§ What the exercise asks
Reproduce the following data line for line, with no changes.

Saved data entries
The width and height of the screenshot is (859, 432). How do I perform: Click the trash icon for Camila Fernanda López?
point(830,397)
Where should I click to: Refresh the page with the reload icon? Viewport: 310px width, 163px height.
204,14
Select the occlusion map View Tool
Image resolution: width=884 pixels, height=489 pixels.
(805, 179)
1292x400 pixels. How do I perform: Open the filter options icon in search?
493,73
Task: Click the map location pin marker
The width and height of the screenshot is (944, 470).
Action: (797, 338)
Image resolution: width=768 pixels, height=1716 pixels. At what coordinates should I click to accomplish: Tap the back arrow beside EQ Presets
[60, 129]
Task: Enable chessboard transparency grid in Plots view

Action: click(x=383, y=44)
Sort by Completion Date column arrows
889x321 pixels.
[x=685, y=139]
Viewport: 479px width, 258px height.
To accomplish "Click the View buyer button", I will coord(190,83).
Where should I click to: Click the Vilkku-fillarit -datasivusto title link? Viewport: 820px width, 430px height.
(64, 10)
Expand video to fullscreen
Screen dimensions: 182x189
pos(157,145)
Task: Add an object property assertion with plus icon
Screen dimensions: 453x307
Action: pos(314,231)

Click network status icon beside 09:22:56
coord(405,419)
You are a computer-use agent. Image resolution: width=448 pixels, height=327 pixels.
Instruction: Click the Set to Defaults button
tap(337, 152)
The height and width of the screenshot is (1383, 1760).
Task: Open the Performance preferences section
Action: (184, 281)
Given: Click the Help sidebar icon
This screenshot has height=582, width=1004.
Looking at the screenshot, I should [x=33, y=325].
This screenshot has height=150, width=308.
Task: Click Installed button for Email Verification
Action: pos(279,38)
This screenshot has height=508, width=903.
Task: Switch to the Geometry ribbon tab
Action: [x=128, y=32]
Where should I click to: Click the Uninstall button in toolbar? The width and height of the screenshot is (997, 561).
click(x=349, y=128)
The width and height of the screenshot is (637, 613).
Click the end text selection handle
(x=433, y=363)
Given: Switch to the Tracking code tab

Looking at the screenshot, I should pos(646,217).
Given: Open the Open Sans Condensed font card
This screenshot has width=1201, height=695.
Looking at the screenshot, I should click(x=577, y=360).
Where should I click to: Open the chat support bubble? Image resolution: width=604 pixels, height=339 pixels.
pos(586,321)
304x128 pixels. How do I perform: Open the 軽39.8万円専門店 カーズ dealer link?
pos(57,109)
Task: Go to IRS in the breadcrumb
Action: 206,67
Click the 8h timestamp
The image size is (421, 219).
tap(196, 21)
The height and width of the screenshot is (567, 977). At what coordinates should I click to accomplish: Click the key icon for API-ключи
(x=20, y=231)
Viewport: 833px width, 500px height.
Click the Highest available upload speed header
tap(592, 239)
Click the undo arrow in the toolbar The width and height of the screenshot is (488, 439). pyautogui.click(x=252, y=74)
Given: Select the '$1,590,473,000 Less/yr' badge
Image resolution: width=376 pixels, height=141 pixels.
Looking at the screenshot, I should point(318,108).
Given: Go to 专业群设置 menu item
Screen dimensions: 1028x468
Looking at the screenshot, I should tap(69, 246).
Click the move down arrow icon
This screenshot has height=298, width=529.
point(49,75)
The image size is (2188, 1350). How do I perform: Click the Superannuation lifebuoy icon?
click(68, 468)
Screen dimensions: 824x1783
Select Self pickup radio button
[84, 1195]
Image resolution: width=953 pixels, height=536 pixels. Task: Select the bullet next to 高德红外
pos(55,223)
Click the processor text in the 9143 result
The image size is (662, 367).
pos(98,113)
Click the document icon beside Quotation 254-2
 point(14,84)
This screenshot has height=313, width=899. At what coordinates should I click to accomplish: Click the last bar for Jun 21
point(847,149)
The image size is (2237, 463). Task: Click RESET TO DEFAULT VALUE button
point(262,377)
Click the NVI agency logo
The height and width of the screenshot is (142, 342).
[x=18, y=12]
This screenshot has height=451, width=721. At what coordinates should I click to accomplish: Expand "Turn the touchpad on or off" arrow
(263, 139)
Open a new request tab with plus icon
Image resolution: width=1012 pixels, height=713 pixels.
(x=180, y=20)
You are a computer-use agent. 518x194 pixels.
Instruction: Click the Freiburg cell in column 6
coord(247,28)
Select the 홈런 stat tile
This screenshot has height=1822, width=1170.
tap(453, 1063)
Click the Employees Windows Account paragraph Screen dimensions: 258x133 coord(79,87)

§ Exercise answer
The width and height of the screenshot is (859, 432). How do I perform: Click the trash icon for Camila Fernanda López?
point(830,397)
Where should I click to: Refresh the page with the reload icon? Viewport: 310px width, 163px height.
204,14
Select the occlusion map View Tool
Image resolution: width=884 pixels, height=489 pixels.
(805, 179)
1292x400 pixels. How do I perform: Open the filter options icon in search?
493,73
Task: Click the map location pin marker
The width and height of the screenshot is (944, 470).
Action: (797, 338)
Image resolution: width=768 pixels, height=1716 pixels. At what coordinates should I click to accomplish: Tap the back arrow beside EQ Presets
[60, 129]
Task: Enable chessboard transparency grid in Plots view

Action: click(x=383, y=44)
Sort by Completion Date column arrows
889x321 pixels.
[x=685, y=139]
Viewport: 479px width, 258px height.
To accomplish "Click the View buyer button", I will coord(190,83).
Where should I click to: Click the Vilkku-fillarit -datasivusto title link? Viewport: 820px width, 430px height.
(64, 10)
Expand video to fullscreen
Screen dimensions: 182x189
pos(157,145)
Task: Add an object property assertion with plus icon
Screen dimensions: 453x307
Action: pos(314,231)

Click network status icon beside 09:22:56
coord(405,419)
You are a computer-use agent. Image resolution: width=448 pixels, height=327 pixels.
Instruction: Click the Set to Defaults button
tap(337, 152)
The height and width of the screenshot is (1383, 1760).
Task: Open the Performance preferences section
Action: (184, 281)
Given: Click the Help sidebar icon
This screenshot has height=582, width=1004.
Looking at the screenshot, I should [x=33, y=325].
This screenshot has height=150, width=308.
Task: Click Installed button for Email Verification
Action: pos(279,38)
This screenshot has height=508, width=903.
Task: Switch to the Geometry ribbon tab
Action: [x=128, y=32]
Where should I click to: Click the Uninstall button in toolbar? The width and height of the screenshot is (997, 561).
click(x=349, y=128)
The width and height of the screenshot is (637, 613).
Click the end text selection handle
(x=433, y=363)
Given: Switch to the Tracking code tab

Looking at the screenshot, I should pos(646,217).
Given: Open the Open Sans Condensed font card
This screenshot has width=1201, height=695.
Looking at the screenshot, I should click(x=577, y=360).
Where should I click to: Open the chat support bubble? Image resolution: width=604 pixels, height=339 pixels.
pos(586,321)
304x128 pixels. How do I perform: Open the 軽39.8万円専門店 カーズ dealer link?
pos(57,109)
Task: Go to IRS in the breadcrumb
Action: 206,67
Click the 8h timestamp
The image size is (421, 219).
tap(196, 21)
The height and width of the screenshot is (567, 977). At what coordinates should I click to accomplish: Click the key icon for API-ключи
(x=20, y=231)
Viewport: 833px width, 500px height.
Click the Highest available upload speed header
tap(592, 239)
Click the undo arrow in the toolbar The width and height of the screenshot is (488, 439). pyautogui.click(x=252, y=74)
Given: Select the '$1,590,473,000 Less/yr' badge
Image resolution: width=376 pixels, height=141 pixels.
Looking at the screenshot, I should point(318,108).
Given: Go to 专业群设置 menu item
Screen dimensions: 1028x468
Looking at the screenshot, I should tap(69, 246).
Click the move down arrow icon
This screenshot has height=298, width=529.
point(49,75)
The image size is (2188, 1350). How do I perform: Click the Superannuation lifebuoy icon?
click(68, 468)
Screen dimensions: 824x1783
Select Self pickup radio button
[84, 1195]
Image resolution: width=953 pixels, height=536 pixels. Task: Select the bullet next to 高德红外
pos(55,223)
Click the processor text in the 9143 result
The image size is (662, 367).
pos(98,113)
Click the document icon beside Quotation 254-2
 point(14,84)
This screenshot has height=313, width=899. At what coordinates should I click to accomplish: Click the last bar for Jun 21
point(847,149)
The image size is (2237, 463). Task: Click RESET TO DEFAULT VALUE button
point(262,377)
Click the NVI agency logo
The height and width of the screenshot is (142, 342).
[x=18, y=12]
This screenshot has height=451, width=721. At what coordinates should I click to accomplish: Expand "Turn the touchpad on or off" arrow
(263, 139)
Open a new request tab with plus icon
Image resolution: width=1012 pixels, height=713 pixels.
(x=180, y=20)
You are a computer-use agent. 518x194 pixels.
Instruction: Click the Freiburg cell in column 6
coord(247,28)
Select the 홈런 stat tile
This screenshot has height=1822, width=1170.
tap(453, 1063)
Click the Employees Windows Account paragraph Screen dimensions: 258x133 coord(79,87)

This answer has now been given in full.